Sur l’échelle chronologique, on est à la fin paléolithique
supérieur-début néolithique. Au cours du Tardiglaciaire,
les derniers soubresauts ont été particulièrement
brutaux. Tardiglacière= Période d'alternance climatique
très brutale s'étendant de 15000 à 9200 avant JC.

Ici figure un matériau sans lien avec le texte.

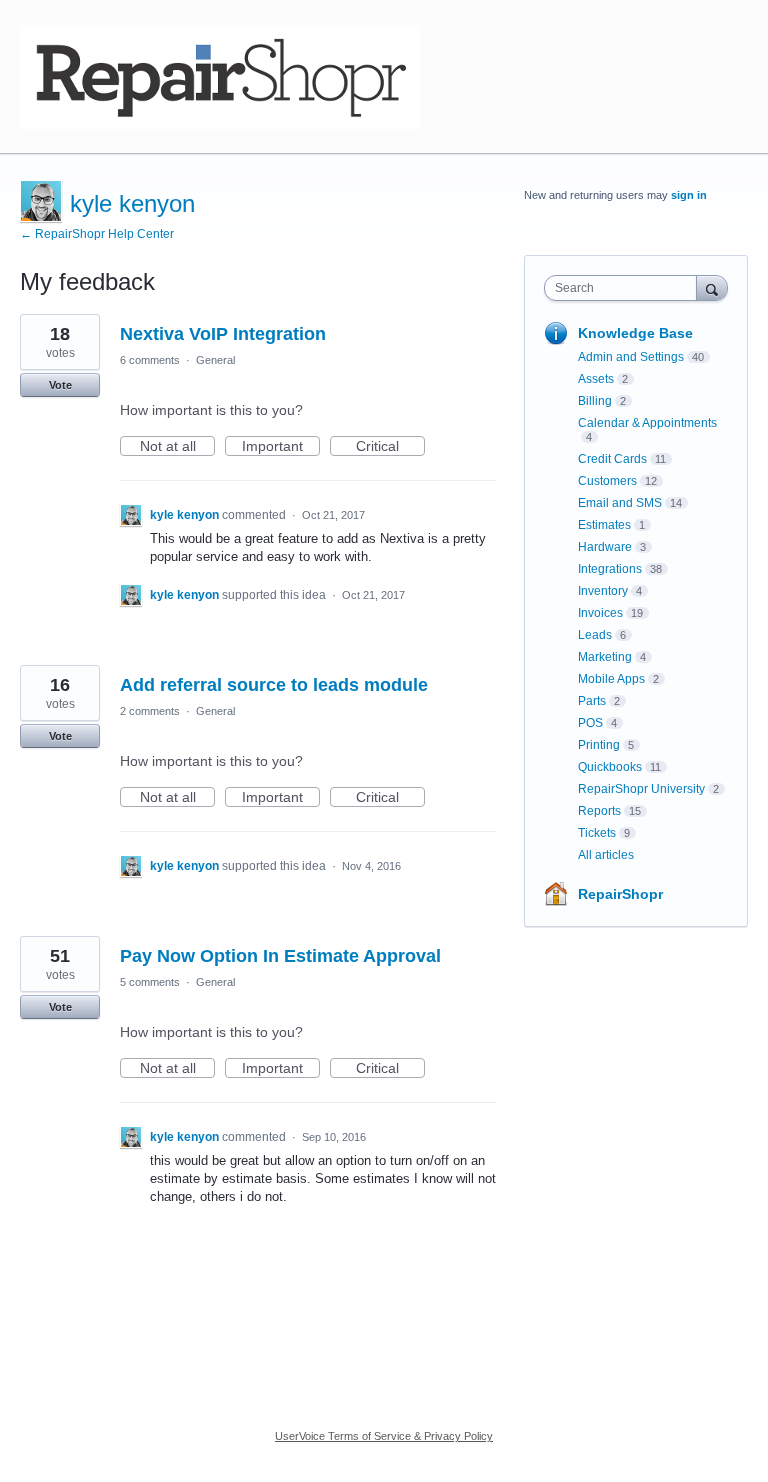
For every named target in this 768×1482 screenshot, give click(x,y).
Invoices (600, 613)
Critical (390, 447)
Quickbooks (610, 767)
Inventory (603, 591)
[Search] (712, 287)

1.2. La biocénose : la faune et son adaptation biologique à la vie insulaire
Du fait de la réduction
de surface des territoires et l’isolement, la biodiversité
des espèces insulaires est très faible (voir sur ce site),
comme par exemple 3 mammifères à Majorque, 6 en Corse
; ce qui est différent de la Provence où vivaient une
cinquantaine d’espèces. C’est l’effet de fondation.
Ceci implique la consanguinité, ce qui favorise l’expression
de gènes rares qui peuvent aboutir à leur extinction rapide
ou à une aide à leur adaptation rapide. Cette faible biodiversité
locale réduisait la compétition entre les espèces
et leur permettait de coloniser des niches biologiques vides qu’elles
n’auraient pu coloniser sur le continent. Durant ce long isolement,
l’évolution biologique a abouti à des formes différentes
de la faune continentale. Elle se caractérise par :
a/ Le gigantisme
C’est le cas des petites espèces comme des musaraignes,
lérots, mulots ou souris 1,5 à 2 fois plus grandes au
Pléistocène supérieur aux Baléares, en Corse,
en Sardaigne, à Chypre.
b/ Le nanisme
C’est le cas des grands mammifères comme des cervidés,
cerfs, daims, mégacéros aussi haut que des chèvres,
le nain de Crète haut de 40cm, l’hippopotame nain et l’éléphant
nain de Malte haut de 70cm.
(Source: The First Eden: The Mediterrranean World and Man by David Attenborough,
Little Brown, Boston,1987.)
c/ La réduction des capacités locomotrices
La chèvre des Baléares qui en plus d’avoir une petite
taille, avait ses extrémités de ses membres très
réduites, ce qui équivaut une forte dégradation
des aptitudes locomotrices. De plus, ses orbites avait migré
en position frontale comme chez les chouettes, et ses mâchoires
ressemblaient plus à celles d’un gros lapin qu’à
celles d’une chèvre. Cette adaptation a été
rendue possible car le plus grand prédateur de l’époque
dans le îles méditerranéennes est un canidé
pas plus grand qu’un renard : le cynotherium.
d/ Des Densités démographiques importantes
Les conditions de vie précaire, c’est-à-dire la
pénurie en ressource alimentaire, renforcées par les rudes
alternances climatiques du Quaternaire ont favorisé la survie
des populations à fort taux de reproduction, ce qui impose d’importantes
densités démographiques. Ceci explique en partie le nanisme
des grands mammifères et le gigantisme des micromammifères.
e/ Une meilleure résistance aux variations climatiques
Après avoir adopté des stratégies adaptatives adéquates
et s’être implanté de manière durable, la
faune insulaire était plus stable dans sa composition face aux
alternances climatiques du Pléistocène supérieur
que la faune continentale qui a subi des remaniements importants.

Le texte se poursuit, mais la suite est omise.